Mulheres rurais na agenda...
A agenda das mulheres rurais

Desafios e oportunidades das mulheres rurais no México

A magnitude do atraso nas regiões indígenas é ultrajante

Existe, no México, de acordo com o Censo 2010, 28,1 milhões de casas de recenseamento. As localidades rurais registram 6,1 milhões de lares, os quais representam 21,9% do total e, neles, residem 25,8 milhões de pessoas: a quarta parte da população total do país. Esses dados contrastam com os de 1950, em que a população rural significava 57,40% da população total, com 14,8 milhões de habitantes.

Com relação à população indígena, em 2010, eram 6.695.228 pessoas, das quais, 3.407.389 (50,9%) eram mulheres e 3.287.839 (49,1%), homens. Em termos absolutos, essa população registrou um aumento de 1.412.881 pessoas em comparação com 1990, tendo crescido nesses 20 anos a uma taxa média anual de 2,2%.
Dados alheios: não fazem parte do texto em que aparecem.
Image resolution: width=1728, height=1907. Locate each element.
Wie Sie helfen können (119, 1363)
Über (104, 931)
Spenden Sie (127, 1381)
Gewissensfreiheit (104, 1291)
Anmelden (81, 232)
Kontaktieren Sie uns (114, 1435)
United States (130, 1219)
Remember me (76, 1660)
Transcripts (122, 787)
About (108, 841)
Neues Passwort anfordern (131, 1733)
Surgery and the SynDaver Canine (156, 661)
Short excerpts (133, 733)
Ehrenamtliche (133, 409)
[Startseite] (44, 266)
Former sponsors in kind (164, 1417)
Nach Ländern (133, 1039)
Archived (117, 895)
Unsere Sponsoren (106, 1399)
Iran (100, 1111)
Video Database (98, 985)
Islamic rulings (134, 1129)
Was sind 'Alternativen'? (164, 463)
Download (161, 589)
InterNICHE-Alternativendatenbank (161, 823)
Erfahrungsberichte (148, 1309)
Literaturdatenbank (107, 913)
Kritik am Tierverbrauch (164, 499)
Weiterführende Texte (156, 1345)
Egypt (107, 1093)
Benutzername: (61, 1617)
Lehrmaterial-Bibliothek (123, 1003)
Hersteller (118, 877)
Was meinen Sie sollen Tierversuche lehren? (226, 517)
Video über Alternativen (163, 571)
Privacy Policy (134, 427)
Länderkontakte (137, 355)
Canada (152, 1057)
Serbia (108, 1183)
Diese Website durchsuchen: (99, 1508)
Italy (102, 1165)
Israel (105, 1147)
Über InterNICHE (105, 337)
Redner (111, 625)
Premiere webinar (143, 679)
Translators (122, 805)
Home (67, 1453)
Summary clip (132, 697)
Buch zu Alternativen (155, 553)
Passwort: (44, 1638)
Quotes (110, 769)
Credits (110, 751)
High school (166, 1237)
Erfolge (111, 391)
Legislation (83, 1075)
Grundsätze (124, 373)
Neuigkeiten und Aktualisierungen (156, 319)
De acordo com a medição multidimensional da pobreza no México, realizada em 2012 pelo Conselho Nacional de Avaliação da Política de Desenvolvimento Social (CONEVAL), 45,5% da população mexicana vive em condições de pobreza multidimensional, da qual 27,6 milhões são mulheres e, delas, 8,5 milhões habitam zonas rurais.

Seis de cada 10 mulheres rurais (62,1%) estão em situação de pobreza; mais de 3 milhões estão em extrema pobreza e 5,5 milhões, de pobreza moderada. A extrema pobreza na população feminina é uma situação sobretudo presente no âmbito rural, pois, nesse âmbito, 35,2% das mulheres pobres multidimensionais estão em extrema pobreza, enquanto em sua contrapartida urbana, apenas 15 em cada 100 mulheres pobres multidimensionais estão em extrema pobreza.

Outro dos aspectos relevantes na medição multidimensional da pobreza no México é a vulnerabilidade por carências sociais, a qual é definida pelo CONEVAL como a falta de acesso da população a benefícios como educação, saúde, seguridade social, infraestrutura da moradia, serviços básicos e alimentação.

Cabe destacar, além disso, que nove em cada 10 mulheres de localidades rurais têm pelo menos uma carência social e quase a metade (46,9%) tem pelo menos três carências. Entre essas se destacam a carência por acesso à seguridade social (81,2%), a carência por serviços básicos na moradia (57,4%) e a carência por acesso à alimentação, 31,1%. Todos são percentuais muito superiores no âmbito rural em relação ao urbano (INEGI, 2014).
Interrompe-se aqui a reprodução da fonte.